On Sunday, Belarusian opposition journalist Roman Protasevich was arrested in Minsk after Belarusian President Alexander Lukashenko deployed a fighter jet to re-route a commercial plane en route from Greece to Lithuania.  


Valzhyna Mort

Associate Professor of Literatures in English

Valzhyna Mort, professor in Cornell University’s English department, is a poet born in Minsk, Belarus. She authored this piece, “My Country Is Under Attack,” in 2020 in response to protests over the election, widely regarded as illegitimate, of Lukashenko.

Mort says:

The arrest of Roman Protasevich is Lukashenko’s authoritarian showmanship.
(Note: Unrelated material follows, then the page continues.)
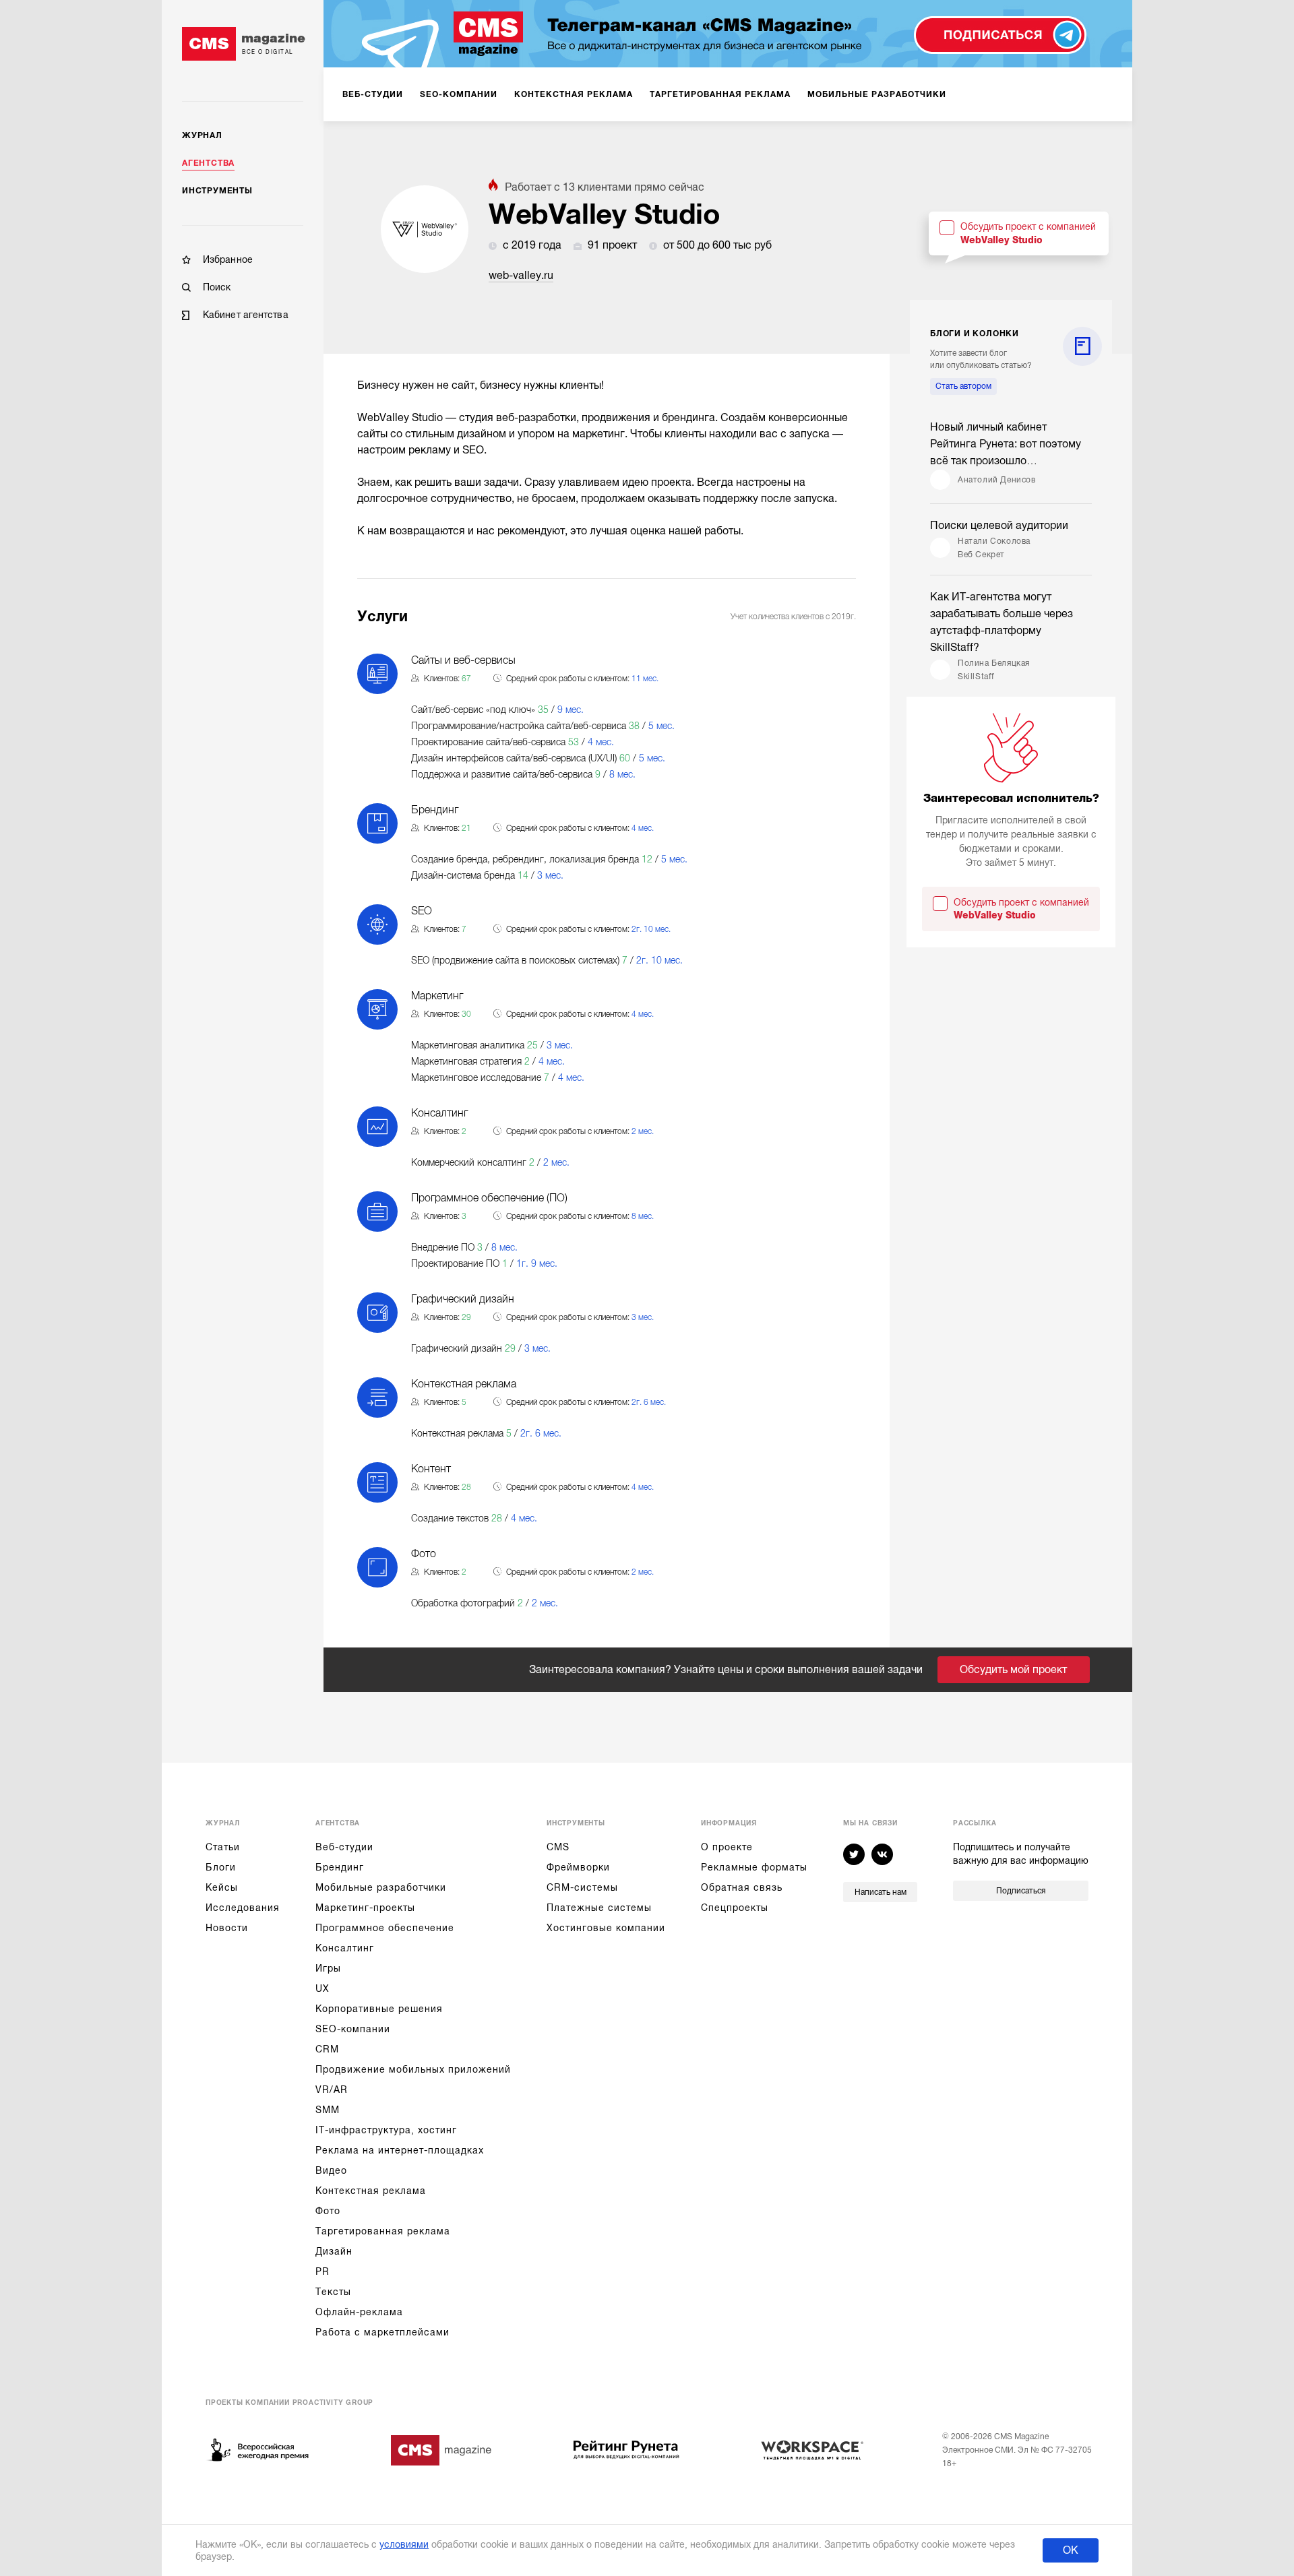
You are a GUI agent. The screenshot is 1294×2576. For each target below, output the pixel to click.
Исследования (243, 1907)
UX (322, 1988)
As long as Lukashenko has Putin’s support, he would be determining his own laws – nationally and internationally – as he relentlessly pursues his opponents.

“Protasevich organized a key media platform for information and communication during the blockade of internet and mass arrests of journalists following the August 2020 election. Protasevich’s arrest – as a result of an operation that involved threating an international flight with a fighter bomber – comes in the same week when the largest independent media source, TUT.BY, got raided and blocked by the government, its executives arrested.

“We see a clear attack on the independent media that sends a message to activists in Belarus and in exile: nobody is safe anywhere. Belarusian activists are enthused by a new wave of international attention but are generally pessimistic about EU’s ability to impose sanction that can truly challenge the financial stability of Lukashenko’s regime.”